Increase from 2011 to 2018 among children aged 10 to 18 years mainly driven by girls
FRIDAY, May 10, 2019 (HealthDay News) — In children aged younger than 19 years, the incidence and rate of suicide attempts using self-poisoning have increased since 2011, according to research published online May 1 in The Journal of Pediatrics.
Henry A. Spiller, from the Nationwide Children’s Hospital in Columbus, Ohio, and colleagues examined changes in the incidence, rate, and outcomes by patient age and sex in a retrospective review of intentional suspected-suicide self-poisoning cases from 2000 to 2018. Cases were reported to the National Poison Data System from U.S. poison centers for patients aged 10 to 24 years.

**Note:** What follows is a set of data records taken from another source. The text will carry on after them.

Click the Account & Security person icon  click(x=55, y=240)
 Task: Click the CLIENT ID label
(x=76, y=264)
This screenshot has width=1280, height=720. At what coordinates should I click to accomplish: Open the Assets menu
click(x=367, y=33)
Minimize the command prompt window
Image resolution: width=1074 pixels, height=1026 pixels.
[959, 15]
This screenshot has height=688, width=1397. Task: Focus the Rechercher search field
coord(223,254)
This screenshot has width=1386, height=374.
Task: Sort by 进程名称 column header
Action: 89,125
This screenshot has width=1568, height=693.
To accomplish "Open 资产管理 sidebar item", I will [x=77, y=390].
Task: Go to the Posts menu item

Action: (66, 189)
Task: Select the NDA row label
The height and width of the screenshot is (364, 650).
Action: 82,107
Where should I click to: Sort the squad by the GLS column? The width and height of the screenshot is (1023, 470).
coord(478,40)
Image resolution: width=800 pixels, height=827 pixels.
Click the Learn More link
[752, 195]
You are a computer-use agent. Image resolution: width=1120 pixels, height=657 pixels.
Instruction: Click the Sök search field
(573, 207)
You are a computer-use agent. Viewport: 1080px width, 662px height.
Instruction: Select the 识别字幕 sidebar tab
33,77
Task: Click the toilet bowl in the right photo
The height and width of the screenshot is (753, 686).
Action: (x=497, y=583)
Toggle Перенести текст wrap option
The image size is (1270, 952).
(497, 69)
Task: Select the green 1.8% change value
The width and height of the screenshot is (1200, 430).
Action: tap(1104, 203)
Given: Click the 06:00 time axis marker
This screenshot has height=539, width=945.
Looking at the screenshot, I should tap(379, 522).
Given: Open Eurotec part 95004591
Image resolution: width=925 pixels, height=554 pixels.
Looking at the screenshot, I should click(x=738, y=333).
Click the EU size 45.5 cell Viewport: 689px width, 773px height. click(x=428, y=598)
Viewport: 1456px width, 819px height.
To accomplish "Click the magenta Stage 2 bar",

The researchers identified 1,627,825 intentional suspected-suicide self-poisoning cases, of which 71 percent involved females. From 2000 to 2010, there was a decrease in number and rate per 100,000 population for children aged 10 to 15 years, followed by a significant increase from 125 to 299 percent from 2011 to 2018. The increase from 2011 to 2018 among children aged 10 to 18 years was mainly driven by girls. Compared with the younger cases, in the 19- to 24-year-old group, there was a temporal delay and reduced increase in slope. There were 340,563 and 45,857 moderate and major outcomes, respectively, and 1,404 deaths. Over time and with age, the percentage of cases with a serious outcome, major effect, or death increased.
“The severity of outcomes in adolescents has also increased, especially in 10- to 15-year-olds,” Spiller said in a statement.